> **EXERCISE DESCRIPTION**: Each record must reappear in the answer exactly as it is written.

* * * * * * *

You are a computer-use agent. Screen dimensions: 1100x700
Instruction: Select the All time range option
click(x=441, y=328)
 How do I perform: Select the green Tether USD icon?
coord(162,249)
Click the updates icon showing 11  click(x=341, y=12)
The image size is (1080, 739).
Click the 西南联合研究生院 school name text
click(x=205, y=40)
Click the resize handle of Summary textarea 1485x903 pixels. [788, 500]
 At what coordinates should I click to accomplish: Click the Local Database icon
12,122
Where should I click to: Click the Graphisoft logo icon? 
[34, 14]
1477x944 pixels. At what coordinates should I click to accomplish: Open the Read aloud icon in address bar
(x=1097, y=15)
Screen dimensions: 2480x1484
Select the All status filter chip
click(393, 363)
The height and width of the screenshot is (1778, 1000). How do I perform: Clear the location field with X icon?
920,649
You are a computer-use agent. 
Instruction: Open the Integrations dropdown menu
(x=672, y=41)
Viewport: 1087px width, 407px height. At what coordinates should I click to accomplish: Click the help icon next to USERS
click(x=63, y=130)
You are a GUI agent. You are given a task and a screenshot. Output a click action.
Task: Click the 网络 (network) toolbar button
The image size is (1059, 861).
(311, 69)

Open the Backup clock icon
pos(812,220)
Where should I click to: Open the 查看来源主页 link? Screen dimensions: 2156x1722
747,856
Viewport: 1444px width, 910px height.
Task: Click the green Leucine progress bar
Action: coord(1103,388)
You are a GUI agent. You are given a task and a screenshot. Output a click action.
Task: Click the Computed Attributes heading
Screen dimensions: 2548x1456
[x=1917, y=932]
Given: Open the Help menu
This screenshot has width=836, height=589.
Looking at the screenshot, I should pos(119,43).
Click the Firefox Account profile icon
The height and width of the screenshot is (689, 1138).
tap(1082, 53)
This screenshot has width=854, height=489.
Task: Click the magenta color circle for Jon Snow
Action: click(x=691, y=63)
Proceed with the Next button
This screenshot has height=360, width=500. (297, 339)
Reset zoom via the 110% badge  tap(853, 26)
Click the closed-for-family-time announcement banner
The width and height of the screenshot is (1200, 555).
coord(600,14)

* * * * * * *

> **WRITTEN SOLUTION**:
You are a computer-use agent. Screen dimensions: 1100x700
Instruction: Select the All time range option
click(x=441, y=328)
 How do I perform: Select the green Tether USD icon?
coord(162,249)
Click the updates icon showing 11  click(x=341, y=12)
The image size is (1080, 739).
Click the 西南联合研究生院 school name text
click(x=205, y=40)
Click the resize handle of Summary textarea 1485x903 pixels. [788, 500]
 At what coordinates should I click to accomplish: Click the Local Database icon
12,122
Where should I click to: Click the Graphisoft logo icon? 
[34, 14]
1477x944 pixels. At what coordinates should I click to accomplish: Open the Read aloud icon in address bar
(x=1097, y=15)
Screen dimensions: 2480x1484
Select the All status filter chip
click(393, 363)
The height and width of the screenshot is (1778, 1000). How do I perform: Clear the location field with X icon?
920,649
You are a computer-use agent. 
Instruction: Open the Integrations dropdown menu
(x=672, y=41)
Viewport: 1087px width, 407px height. At what coordinates should I click to accomplish: Click the help icon next to USERS
click(x=63, y=130)
You are a GUI agent. You are given a task and a screenshot. Output a click action.
Task: Click the 网络 (network) toolbar button
The image size is (1059, 861).
(311, 69)

Open the Backup clock icon
pos(812,220)
Where should I click to: Open the 查看来源主页 link? Screen dimensions: 2156x1722
747,856
Viewport: 1444px width, 910px height.
Task: Click the green Leucine progress bar
Action: coord(1103,388)
You are a GUI agent. You are given a task and a screenshot. Output a click action.
Task: Click the Computed Attributes heading
Screen dimensions: 2548x1456
[x=1917, y=932]
Given: Open the Help menu
This screenshot has width=836, height=589.
Looking at the screenshot, I should pos(119,43).
Click the Firefox Account profile icon
The height and width of the screenshot is (689, 1138).
tap(1082, 53)
This screenshot has width=854, height=489.
Task: Click the magenta color circle for Jon Snow
Action: click(x=691, y=63)
Proceed with the Next button
This screenshot has height=360, width=500. (297, 339)
Reset zoom via the 110% badge  tap(853, 26)
Click the closed-for-family-time announcement banner
The width and height of the screenshot is (1200, 555).
coord(600,14)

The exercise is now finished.